Records for the task
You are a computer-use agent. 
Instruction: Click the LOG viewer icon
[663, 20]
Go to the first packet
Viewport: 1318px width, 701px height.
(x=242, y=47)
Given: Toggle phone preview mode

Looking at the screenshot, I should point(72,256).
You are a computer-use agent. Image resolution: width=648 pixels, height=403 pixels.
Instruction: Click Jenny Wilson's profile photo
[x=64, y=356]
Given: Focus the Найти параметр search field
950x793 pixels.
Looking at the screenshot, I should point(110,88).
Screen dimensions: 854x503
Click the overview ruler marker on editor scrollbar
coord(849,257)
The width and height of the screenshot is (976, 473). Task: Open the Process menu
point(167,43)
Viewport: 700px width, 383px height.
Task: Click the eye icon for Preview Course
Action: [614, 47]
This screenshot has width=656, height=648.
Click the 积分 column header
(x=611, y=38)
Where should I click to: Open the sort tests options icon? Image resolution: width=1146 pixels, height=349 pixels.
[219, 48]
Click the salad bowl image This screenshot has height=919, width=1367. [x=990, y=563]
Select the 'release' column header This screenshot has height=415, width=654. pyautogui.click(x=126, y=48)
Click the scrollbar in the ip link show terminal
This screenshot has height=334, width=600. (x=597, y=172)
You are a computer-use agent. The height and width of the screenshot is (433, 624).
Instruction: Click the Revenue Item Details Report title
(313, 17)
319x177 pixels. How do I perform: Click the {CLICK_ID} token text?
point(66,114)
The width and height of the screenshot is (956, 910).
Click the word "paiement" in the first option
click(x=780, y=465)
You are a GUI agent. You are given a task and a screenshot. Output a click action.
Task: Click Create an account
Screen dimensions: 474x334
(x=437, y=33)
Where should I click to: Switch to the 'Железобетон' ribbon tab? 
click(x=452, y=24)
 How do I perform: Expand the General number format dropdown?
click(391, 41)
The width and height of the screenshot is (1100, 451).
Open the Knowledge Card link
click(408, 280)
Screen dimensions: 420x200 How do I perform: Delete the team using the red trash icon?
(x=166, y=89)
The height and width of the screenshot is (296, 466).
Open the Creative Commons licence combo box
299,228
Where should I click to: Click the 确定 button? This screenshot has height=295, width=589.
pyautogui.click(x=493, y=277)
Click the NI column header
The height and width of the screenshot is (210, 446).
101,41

Problem
Give back the full listing above, exactly as it reads.

Reply to the exercise
You are a computer-use agent. 
Instruction: Click the LOG viewer icon
[663, 20]
Go to the first packet
Viewport: 1318px width, 701px height.
(x=242, y=47)
Given: Toggle phone preview mode

Looking at the screenshot, I should point(72,256).
You are a computer-use agent. Image resolution: width=648 pixels, height=403 pixels.
Instruction: Click Jenny Wilson's profile photo
[x=64, y=356]
Given: Focus the Найти параметр search field
950x793 pixels.
Looking at the screenshot, I should point(110,88).
Screen dimensions: 854x503
Click the overview ruler marker on editor scrollbar
coord(849,257)
The width and height of the screenshot is (976, 473). Task: Open the Process menu
point(167,43)
Viewport: 700px width, 383px height.
Task: Click the eye icon for Preview Course
Action: [614, 47]
This screenshot has width=656, height=648.
Click the 积分 column header
(x=611, y=38)
Where should I click to: Open the sort tests options icon? Image resolution: width=1146 pixels, height=349 pixels.
[219, 48]
Click the salad bowl image This screenshot has height=919, width=1367. [x=990, y=563]
Select the 'release' column header This screenshot has height=415, width=654. pyautogui.click(x=126, y=48)
Click the scrollbar in the ip link show terminal
This screenshot has height=334, width=600. (x=597, y=172)
You are a computer-use agent. The height and width of the screenshot is (433, 624).
Instruction: Click the Revenue Item Details Report title
(313, 17)
319x177 pixels. How do I perform: Click the {CLICK_ID} token text?
point(66,114)
The width and height of the screenshot is (956, 910).
Click the word "paiement" in the first option
click(x=780, y=465)
You are a GUI agent. You are given a task and a screenshot. Output a click action.
Task: Click Create an account
Screen dimensions: 474x334
(x=437, y=33)
Where should I click to: Switch to the 'Железобетон' ribbon tab? 
click(x=452, y=24)
 How do I perform: Expand the General number format dropdown?
click(391, 41)
The width and height of the screenshot is (1100, 451).
Open the Knowledge Card link
click(408, 280)
Screen dimensions: 420x200 How do I perform: Delete the team using the red trash icon?
(x=166, y=89)
The height and width of the screenshot is (296, 466).
Open the Creative Commons licence combo box
299,228
Where should I click to: Click the 确定 button? This screenshot has height=295, width=589.
pyautogui.click(x=493, y=277)
Click the NI column header
The height and width of the screenshot is (210, 446).
101,41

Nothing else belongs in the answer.